---
name: security:supply-check
description: Re-audit installed dependencies — check lockfiles against blocklists, OSV.dev CVEs, and typosquat detection
allowed-tools: Read, Bash
model: sonnet
---

# /security supply-check [path]

Re-audit installed dependencies in lockfiles (package-lock.json, yarn.lock, requirements.txt, Pipfile.lock) against blocklists, OSV.dev CVE database, and typosquat detection.

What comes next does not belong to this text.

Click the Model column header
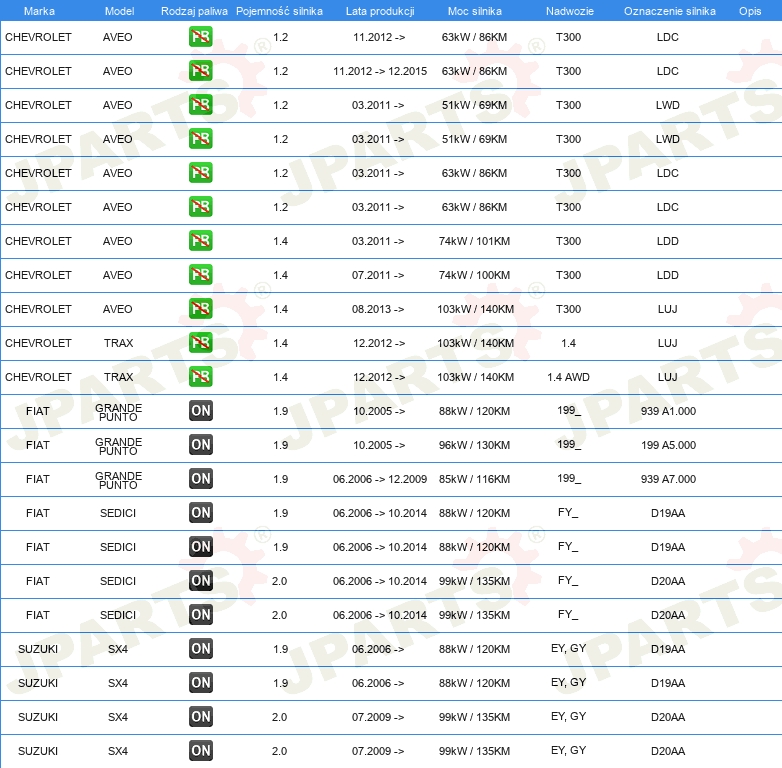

Unlike `deep-scan` (which includes dep-auditor among 9 scanners), this command runs ONLY the supply-chain-recheck scanner for a focused dependency audit.

## Step 1: Setup

- `$ARGUMENTS` empty → target = cwd. Otherwise target = first argument.
- Plugin root = parent of this `commands/` folder.

## Step 2: Run Scanner

```bash
node <plugin-root>/scanners/supply-chain-recheck-cli.mjs "<target>"
```

**Important:** This scanner calls OSV.dev API. If offline, blocklist and typosquat checks still run but CVE detection is skipped (an INFO finding notes this).

The scanner outputs JSON to stdout. Parse it.

## Step 3: Present Results

Show a summary banner:

```
## Supply Chain Re-check: [target]
Status: [ok|skipped|error] | Findings: XC XH XM XL XI | Files: N lockfile(s)
```

If `osv_offline: true` in result, note: "OSV.dev was unreachable — CVE check was skipped. Blocklist and typosquat checks completed."

## Step 4: Detail Findings

For each finding, show:
- Severity badge and title
- File (lockfile) and evidence
- Recommendation

Group by severity (CRITICAL first). If zero findings: "No supply chain issues detected in N lockfile(s)."